Each ending in a choise

  • Location:
    Owens Art Gallery, Mount Allison University

The online exhibition Each ending in a choice explores how embodied experiences are created through interactive, non-linear storytelling. With each click, keystroke, swipe, or choice, you are taken deeper into webs of poetic hypertext, interactive narratives, and games.

Emily Short’s interactive fiction Galatea (2000) revolves around a conversation with Galatea, a complex NPC (non-playable character) who keeps track of your exchanges and reacts depending on your interactions with her. Amanda Low’s ETERNALLYMOVING.COM (2017) personifies a website as a means of exploring the concept of “link rot,” which occurs when hyperlinks cease to point to their originally intended webpage, file, or server, and users are rerouted to a 404-error page. Ronnie Clarke’s Soundscapes (2020) begins with a choice and branches out from there to create an interactive digital space for dreaming, meditating, and moving while filling the steady background noise of isolation. Created by Anishinaabeg water carriers Sharon M. Day, Lyz Jaakola, Margaret Noodin, and Elizabeth LaPensée, Honour Water (2016) raises awareness about threats to water and offers pathways to healing through songs, art, and code in the form of a game. Kara Stone’s found-footage game Parts to Remember (2014) explores how somatic memories are stored and experienced within the body. David Clark’s interactive work The End: Death in Seven Colours (2015) weaves together a labyrinth of conspiracy theories, real events, and fragmentary stories of the death of historical figures, including Alan Turing, Sigmund Freud, Princess Diana, Jim Morrison, Judy Garland, Walter Benjamin, and Marcel Duchamp.

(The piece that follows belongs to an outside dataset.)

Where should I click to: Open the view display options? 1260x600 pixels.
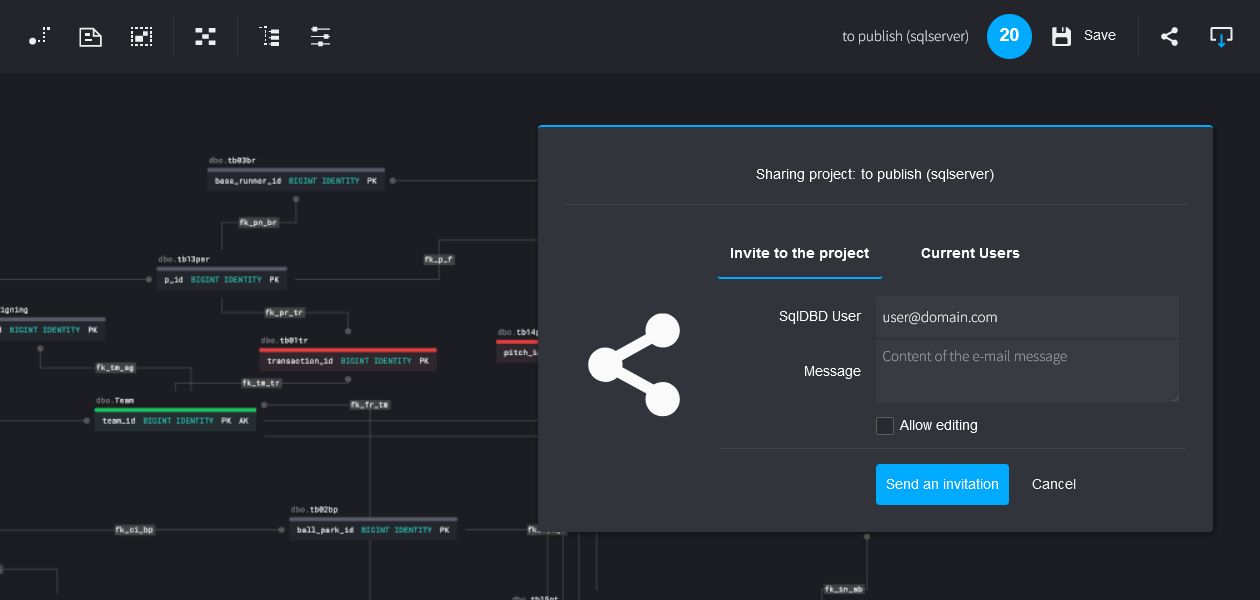320,36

Each of the works presented in Each ending in a choice put you at the beginning of a narrative and then let you decide where to go next. Serving as a means to re-examine and expand our understanding of both the digital and physical world, these works create personal, intimate interactions where we interact, touch, and converse with code. As in “real life,” there is no winning or losing and no linear paths. Rather, there are many short lines, each ending in a choice.